-------- Input for this task
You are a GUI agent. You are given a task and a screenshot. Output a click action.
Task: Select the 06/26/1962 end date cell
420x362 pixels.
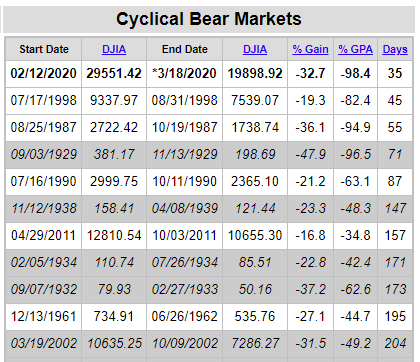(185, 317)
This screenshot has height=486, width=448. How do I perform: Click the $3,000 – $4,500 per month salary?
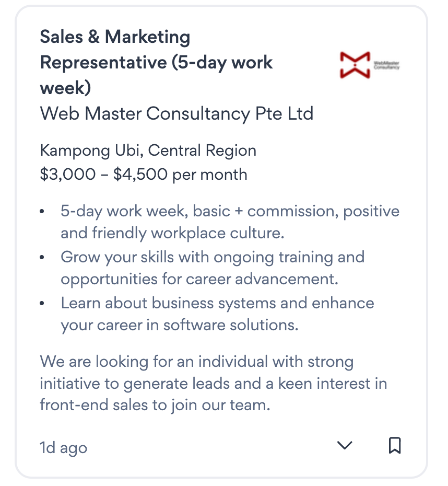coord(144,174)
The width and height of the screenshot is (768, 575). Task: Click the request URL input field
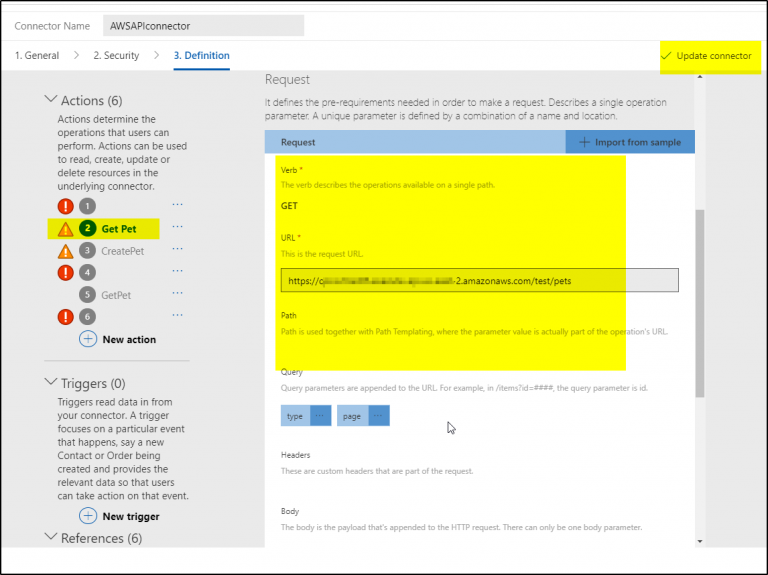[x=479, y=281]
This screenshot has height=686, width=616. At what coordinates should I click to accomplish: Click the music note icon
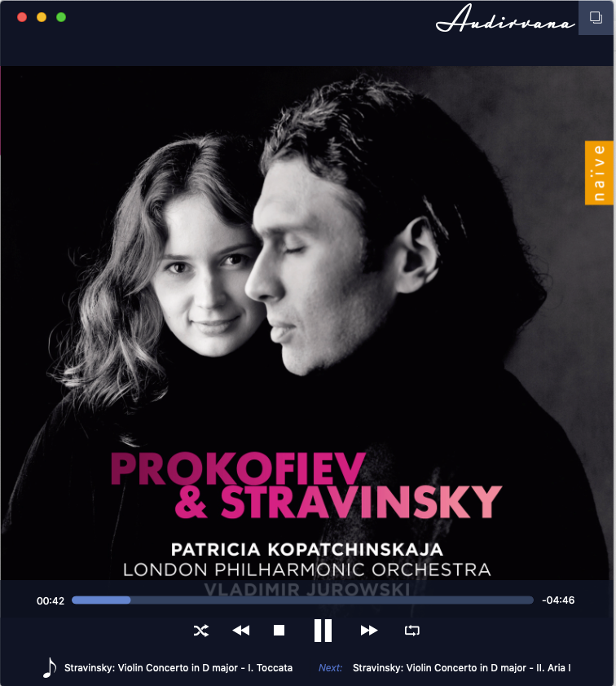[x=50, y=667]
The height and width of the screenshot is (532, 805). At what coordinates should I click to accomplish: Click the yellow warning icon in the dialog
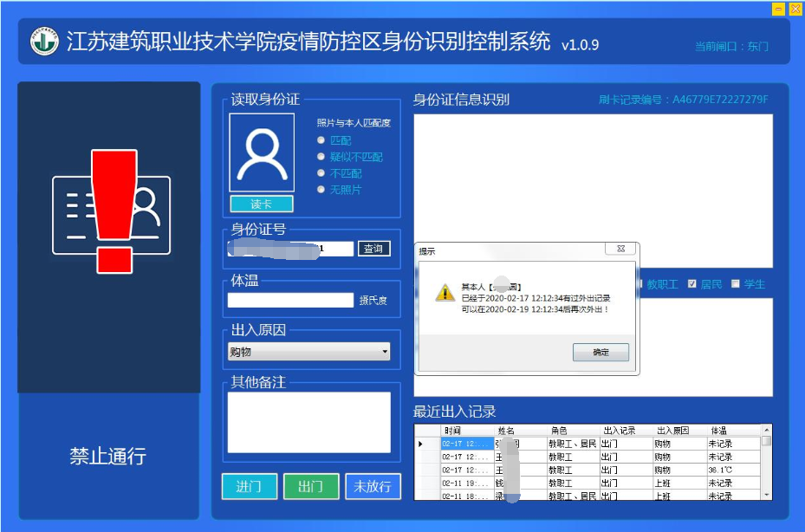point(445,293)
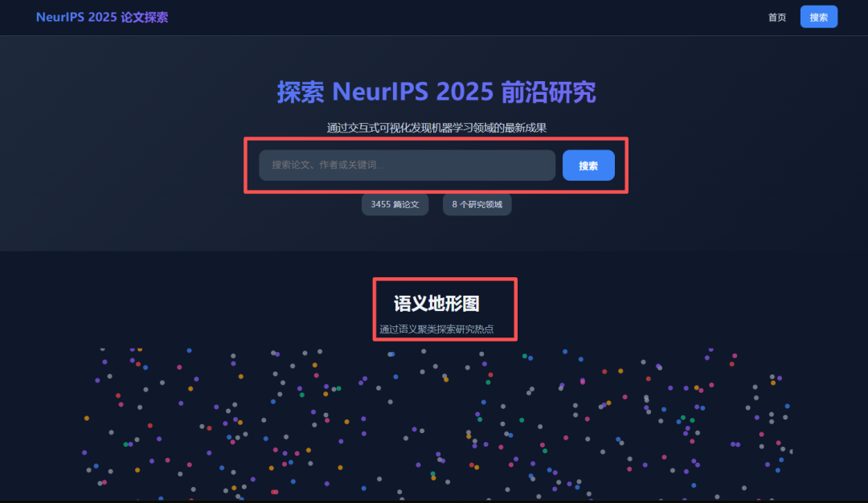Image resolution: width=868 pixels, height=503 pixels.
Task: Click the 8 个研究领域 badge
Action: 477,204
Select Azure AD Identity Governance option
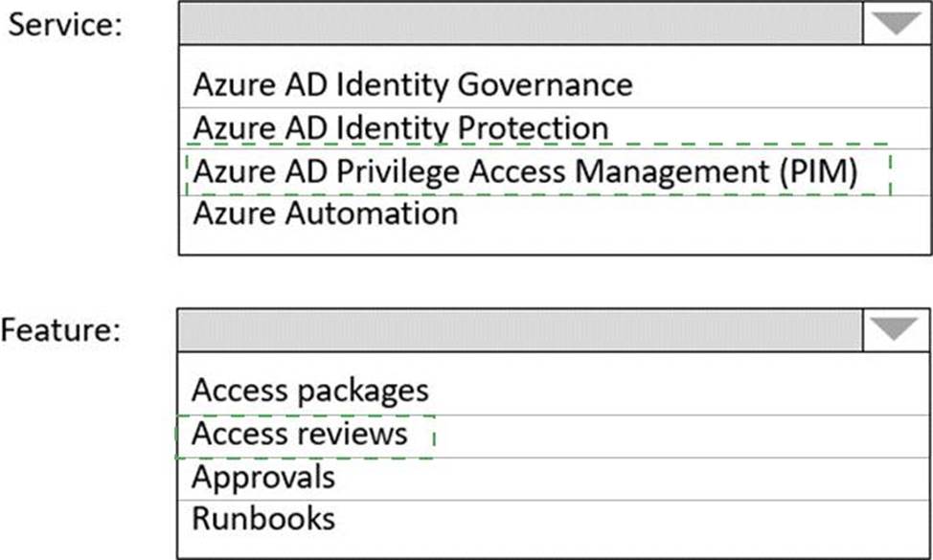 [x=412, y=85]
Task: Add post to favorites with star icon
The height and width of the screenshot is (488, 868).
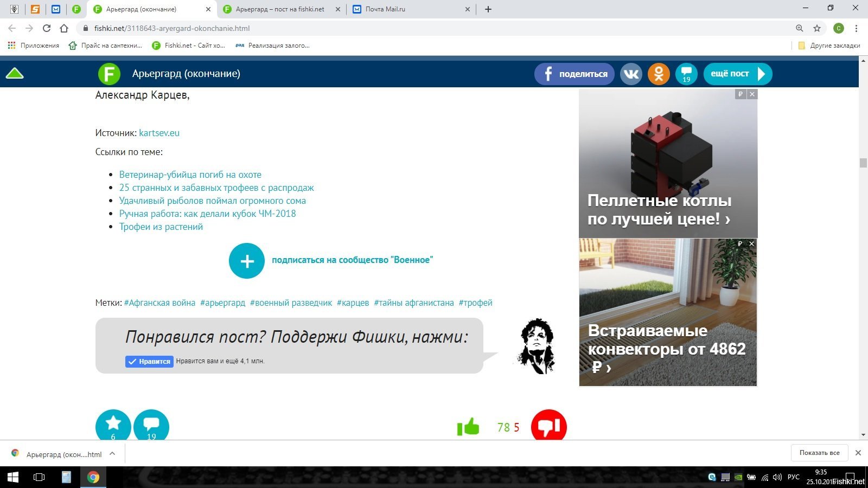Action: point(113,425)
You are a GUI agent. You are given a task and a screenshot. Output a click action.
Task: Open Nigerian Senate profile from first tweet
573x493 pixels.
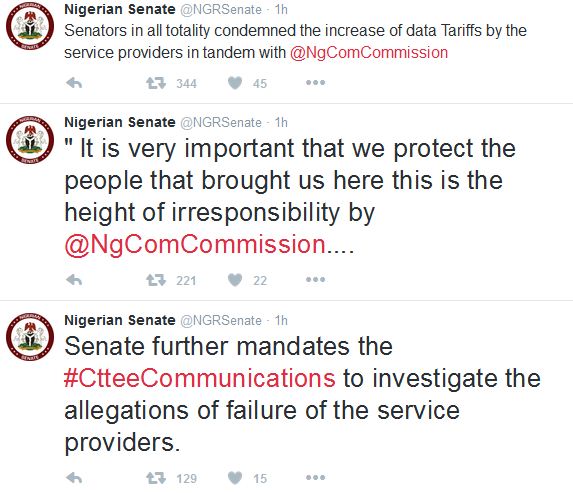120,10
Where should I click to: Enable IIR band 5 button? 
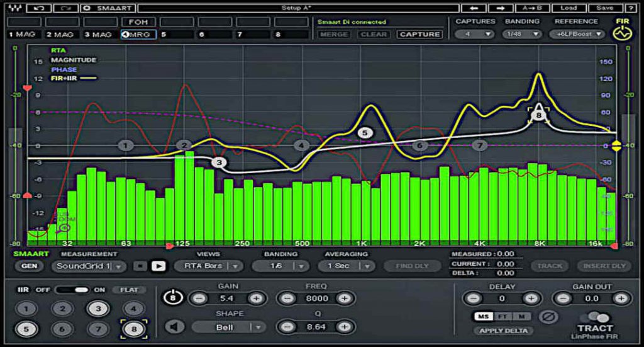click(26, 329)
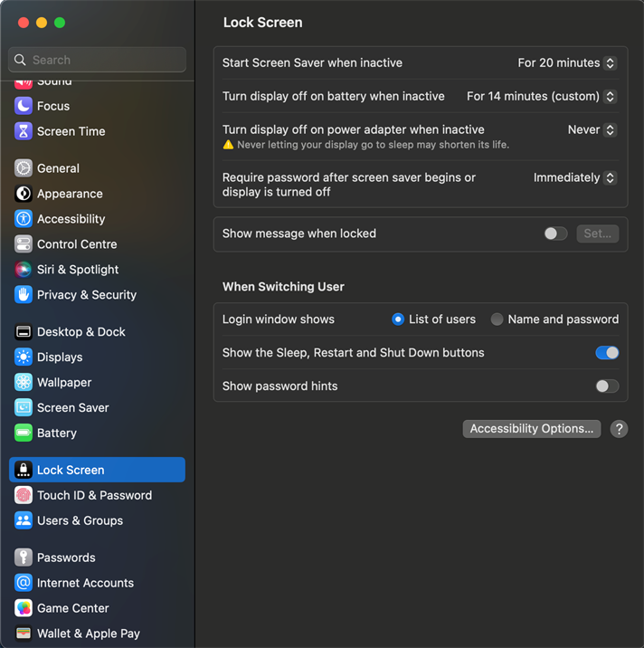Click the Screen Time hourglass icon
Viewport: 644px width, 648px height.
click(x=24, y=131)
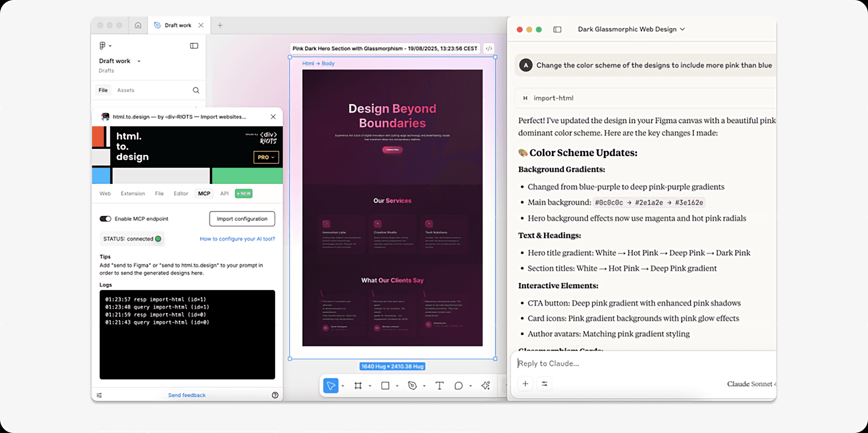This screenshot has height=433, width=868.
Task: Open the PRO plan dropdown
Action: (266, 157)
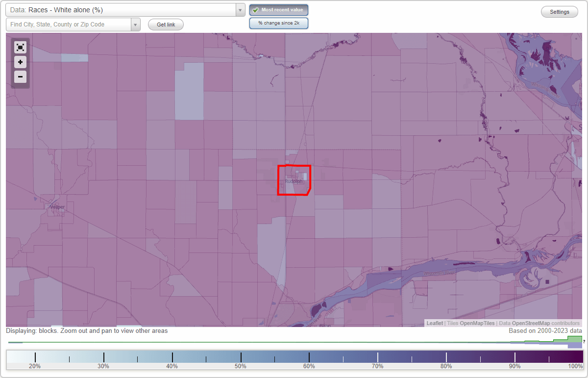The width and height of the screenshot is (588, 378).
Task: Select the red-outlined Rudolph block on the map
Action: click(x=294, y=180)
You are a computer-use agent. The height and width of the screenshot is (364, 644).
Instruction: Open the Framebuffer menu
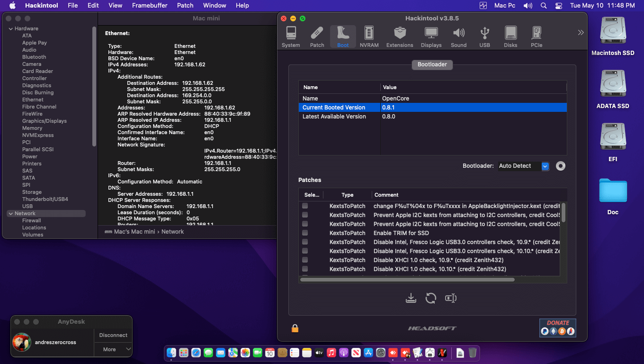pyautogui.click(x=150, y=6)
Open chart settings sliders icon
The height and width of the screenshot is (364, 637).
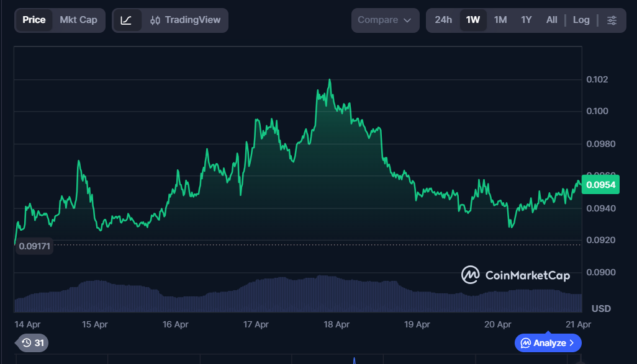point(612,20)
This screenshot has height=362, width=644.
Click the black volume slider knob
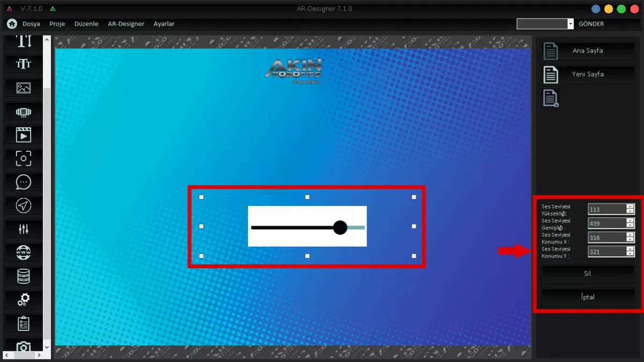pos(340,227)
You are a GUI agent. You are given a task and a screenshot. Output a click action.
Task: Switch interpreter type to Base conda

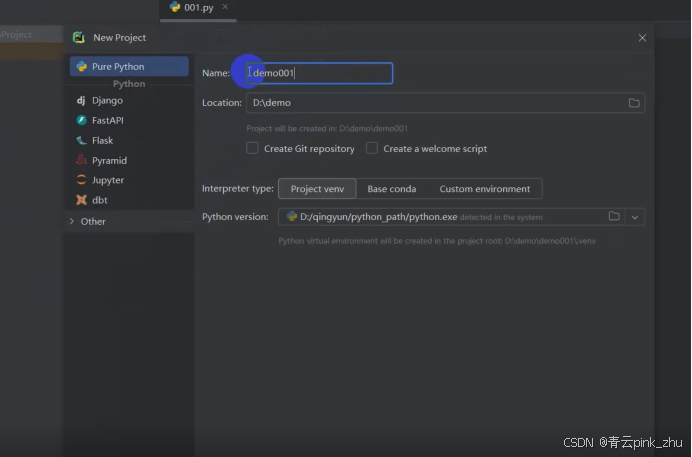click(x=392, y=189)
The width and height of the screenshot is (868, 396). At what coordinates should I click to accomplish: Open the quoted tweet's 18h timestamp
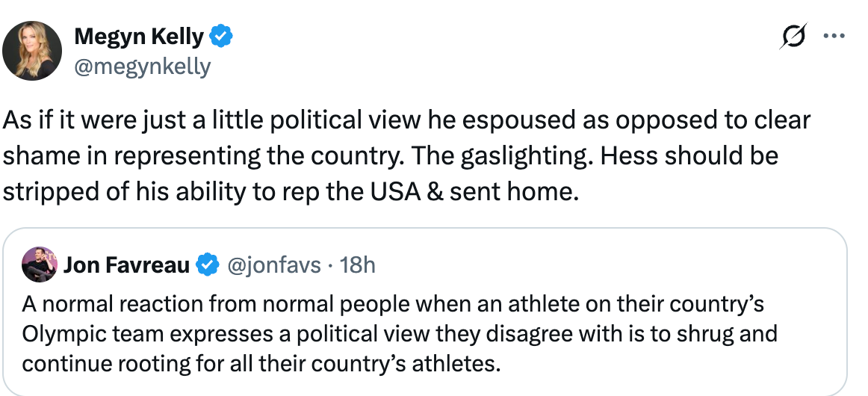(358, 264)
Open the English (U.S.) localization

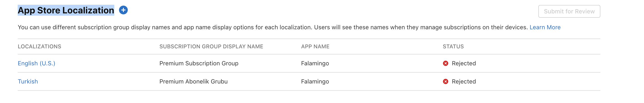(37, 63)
----------------
# Exercise brief
Word for word, set down every line of the records above, and leave the pictures out.

# The answer
You are a GUI agent. You are given a task and a screenshot. Output a click action.
Task: Select the 06/26/1962 end date cell
420x362 pixels.
(185, 317)
This screenshot has height=486, width=448. How do I perform: Click the $3,000 – $4,500 per month salary?
coord(144,174)
The width and height of the screenshot is (768, 575). Task: Click the request URL input field
[x=479, y=281]
This screenshot has height=686, width=616. At what coordinates should I click to accomplish: Click the music note icon
[x=50, y=667]
The height and width of the screenshot is (532, 805). At what coordinates should I click to accomplish: Click the yellow warning icon in the dialog
point(445,293)
Image resolution: width=868 pixels, height=503 pixels.
Task: Click the 8 个研究领域 badge
Action: 477,204
Select Azure AD Identity Governance option
 [x=412, y=85]
Task: Add post to favorites with star icon
The height and width of the screenshot is (488, 868).
Action: point(113,425)
You are a GUI agent. You are given a task and a screenshot. Output a click action.
Task: Open Nigerian Senate profile from first tweet
573x493 pixels.
120,10
Where should I click to: Enable IIR band 5 button? 
click(26, 329)
Click the Screen Time hourglass icon
Viewport: 644px width, 648px height.
click(x=24, y=131)
This screenshot has height=433, width=868.
Task: Open the PRO plan dropdown
Action: (266, 157)
The width and height of the screenshot is (588, 378).
Task: Select the red-outlined Rudolph block on the map
Action: click(x=294, y=180)
You are a computer-use agent. The height and width of the screenshot is (364, 644).
Instruction: Open the Framebuffer menu
pyautogui.click(x=150, y=6)
Open chart settings sliders icon
The height and width of the screenshot is (364, 637).
point(612,20)
This screenshot has height=362, width=644.
Click the black volume slider knob
pos(340,227)
You are a GUI agent. You are given a task and a screenshot. Output a click action.
Task: Switch interpreter type to Base conda

click(x=392, y=189)
The width and height of the screenshot is (868, 396). At what coordinates should I click to accomplish: Open the quoted tweet's 18h timestamp
(358, 264)
Open the English (U.S.) localization

(37, 63)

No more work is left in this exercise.